External Stressors: Temperature, Light, and Pests

As tropical natives, Mandevillas are sensitive to sudden shifts in their external environment. Temperatures below 50°F (10°C) can cause cold shock, which results in leaf yellowing and dropping as the plant struggles to cope with the stress. Cold drafts or placing the plant too close to a cold window during winter can trigger this same reaction.

While the plant needs bright light, a sudden move into harsh, direct afternoon sunlight can lead to sun scald. This manifests as bleached, scorched, or spotty yellow patches on the leaves, which are damaged by the intensity of the light. Mandevillas thrive best when protected from the most intense midday sun, especially in hot climates.

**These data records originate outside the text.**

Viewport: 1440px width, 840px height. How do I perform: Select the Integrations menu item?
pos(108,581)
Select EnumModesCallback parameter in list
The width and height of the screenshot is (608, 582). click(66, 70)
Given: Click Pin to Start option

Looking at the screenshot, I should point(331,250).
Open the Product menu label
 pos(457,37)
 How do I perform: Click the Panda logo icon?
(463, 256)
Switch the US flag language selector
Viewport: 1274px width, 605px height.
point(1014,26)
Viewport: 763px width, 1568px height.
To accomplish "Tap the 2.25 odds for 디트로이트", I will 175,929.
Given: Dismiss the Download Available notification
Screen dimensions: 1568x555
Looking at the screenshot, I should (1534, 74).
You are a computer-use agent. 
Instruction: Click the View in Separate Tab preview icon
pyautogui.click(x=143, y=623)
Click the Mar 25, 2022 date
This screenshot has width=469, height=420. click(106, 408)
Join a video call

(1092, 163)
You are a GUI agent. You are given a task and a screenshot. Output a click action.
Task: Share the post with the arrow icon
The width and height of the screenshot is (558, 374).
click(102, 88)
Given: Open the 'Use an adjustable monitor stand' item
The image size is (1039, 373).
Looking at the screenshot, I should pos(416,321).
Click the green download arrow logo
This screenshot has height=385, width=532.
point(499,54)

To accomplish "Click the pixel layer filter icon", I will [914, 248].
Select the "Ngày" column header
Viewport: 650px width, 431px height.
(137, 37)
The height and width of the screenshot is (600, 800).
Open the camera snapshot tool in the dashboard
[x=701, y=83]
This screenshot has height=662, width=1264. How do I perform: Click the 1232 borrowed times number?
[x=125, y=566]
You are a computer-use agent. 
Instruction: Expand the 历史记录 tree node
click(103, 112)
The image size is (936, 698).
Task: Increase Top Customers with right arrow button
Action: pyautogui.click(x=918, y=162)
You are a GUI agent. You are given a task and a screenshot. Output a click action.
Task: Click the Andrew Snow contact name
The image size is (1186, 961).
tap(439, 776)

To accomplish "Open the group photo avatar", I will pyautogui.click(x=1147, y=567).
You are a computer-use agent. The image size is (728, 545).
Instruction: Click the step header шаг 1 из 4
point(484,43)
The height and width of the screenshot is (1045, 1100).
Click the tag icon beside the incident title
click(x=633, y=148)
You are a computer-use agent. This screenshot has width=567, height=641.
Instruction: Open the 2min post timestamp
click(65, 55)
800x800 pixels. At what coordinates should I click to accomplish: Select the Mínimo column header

Pests also cause yellowing by feeding on the plant’s sap. Spider mites cause a localized, stippled yellowing and may leave behind telltale fine webbing on the undersides of the leaves. Scale insects appear as small, immobile bumps on the stems and leaves, and their feeding can cause spotty chlorosis and the excretion of a sticky substance called honeydew. Initial treatment for these pests involves physically dislodging them with a strong jet of water or applying horticultural oil or insecticidal soap.